Features / Breakfast with Bristol24/7
Breakfast with Bristol24/7: Mohamed Makawi
My mornings are usually about a very sweet cup of coffee paired with good music.
There’s usually no food involved to call it breakfast. But on this particular day, walking to the bus stop from my home in Bedminster, I am excited about this special breakfast with the man I now know is a passionate traveller among many other things.
Elemental, where Stokes Croft becomes Cheltenham Road, is Mohamed Makawi’s idea.
is needed now More than ever
It’s a cafe just within his ward of Cotham that he regularly visits, and he waves to a couple of familiar faces as we walk in together on this Monday morning.
Green Party councillor Makawi came to Bristol in 1997 to obtain his licence from the British Aeroplane Company in Filton, which is a prerequisite for becoming a qualified aircraft maintenance engineer.
Despite a Somali community, large South Asian communities and a long-established Caribbean community, Makawi soon noticed the absence of a Sudanese community in Bristol. So he started the Sudanese Community Association with only ten people at its foundation.

Makawi is one of the councillors for Cotham – photo: Green Party
Bristol is not the first stamp on Makawi’s passport on what he calls his life’s “journey” that started in Sudan and continued to India, Oman, Scotland and Ireland.
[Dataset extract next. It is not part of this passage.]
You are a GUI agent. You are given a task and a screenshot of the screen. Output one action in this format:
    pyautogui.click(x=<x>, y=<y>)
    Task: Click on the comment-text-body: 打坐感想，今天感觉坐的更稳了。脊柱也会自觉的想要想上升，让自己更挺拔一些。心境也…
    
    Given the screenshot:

But he still admits having unfulfilled travelling desires.
“I would love to continue travelling because I haven’t done as much travelling as I would like,” the 59-year-old tells me as he sips his long black coffee. “I have to do the rest of Europe and I would like to go to America where I’ve got my siblings. Mostly I would like to travel to South America for the rainforests.”
Remembering his days in the south Indian city of Madras (now Chennai), where he studied aircraft maintenance and engineering at the prestigious Hindustan Institute of Engineering Technology, Makawai says: “The weather in Madras suited me. It was tropical, just like the Sudanese city of Khartoum that I come from.”

Makawi spent four years in the Indian city Chennai at Hindustan Institute of Engineering Technology – photo: HIET
Makawi’s face instantly lights up when I tell him I have roots in Chennai. It’s where my dad is from and I speak Tamil.
In fact, Makawi and I even speak a couple of sentences in the language which he still understands despite not living there in the 1980s.
As we chat away, Makawi – dressed casually in a green waterproof jacket concealing a Bristol City Council lanyard around his neck – checks the time to make sure he isn’t going to be late for his next meeting which is due to be about how to combat graffiti, fly-tipping and vandalism in the lanes of Cotham: regular issues in a councillor’s email inbox.

The councillor recently under took the task of litter picking with fellow Green Party members – photo: Emma Edwards
Elemental is right on the eastern tip of his Cotham ward, which stretches from just behind the BRI, encompassing Kingsdown and parts of Redland as well as Cotham.
Makawi tells me that he is extremely proud of this “friendly” cafe and bakery, also one of the best people-watching spots in Bristol.
Makawi joined the Green Party in 2015 and has been a councillor since 2021.
It is obvious to me that he has invested passion and energy into his ward, regularly going out litter picking, unblocking drains, and campaigning for more regular bus services.
Makawi is the kind of person who savours every sip of his coffee, as it takes a couple of hours for him to finish just one cup, ruminating over the dilemmas of life as a local politician: “From outside, you always criticise and always are in opposition to what the person in power is doing. But when you become one, you begin taking the heat.”

Makawi was pleasantly surprised to find downstairs seating at Elemental, a bakery that he frequents – photo: Karen Johnson
He insists that a politician of any kind must serve their electors to the best of their abilities: “That’s what I like about the Green Party – there’s freedom of expressing ourselves individually.
“We do what we say without being tied to some kind of hypocrisy.
“As politicians, you must try to work with what you promise, and do your best to bring it to these people.”
So how does Makawi – now in the party of power rather than the opposition at City Hall – improve his adopted home city?
Gently placing his hands on the glass table decorated with coins, Makawi says Bristol is “lacking especially in preventing crime and transportation”.
He adds: “The crime rate has especially gone high after the lockdown. And we also need good buses. The buses need to be in local authority or ownership.”
As Makawai takes the final sip of his coffee and taps the cup on the table, he recalls the August 3 violence in Castle Park, on Bristol Bridge and outside the Mercure hotel on Redcliff Hill: “We are different. We have to accept that. But, we also have to see how to work out our differences to make us stronger, not weak. Let us spread love.”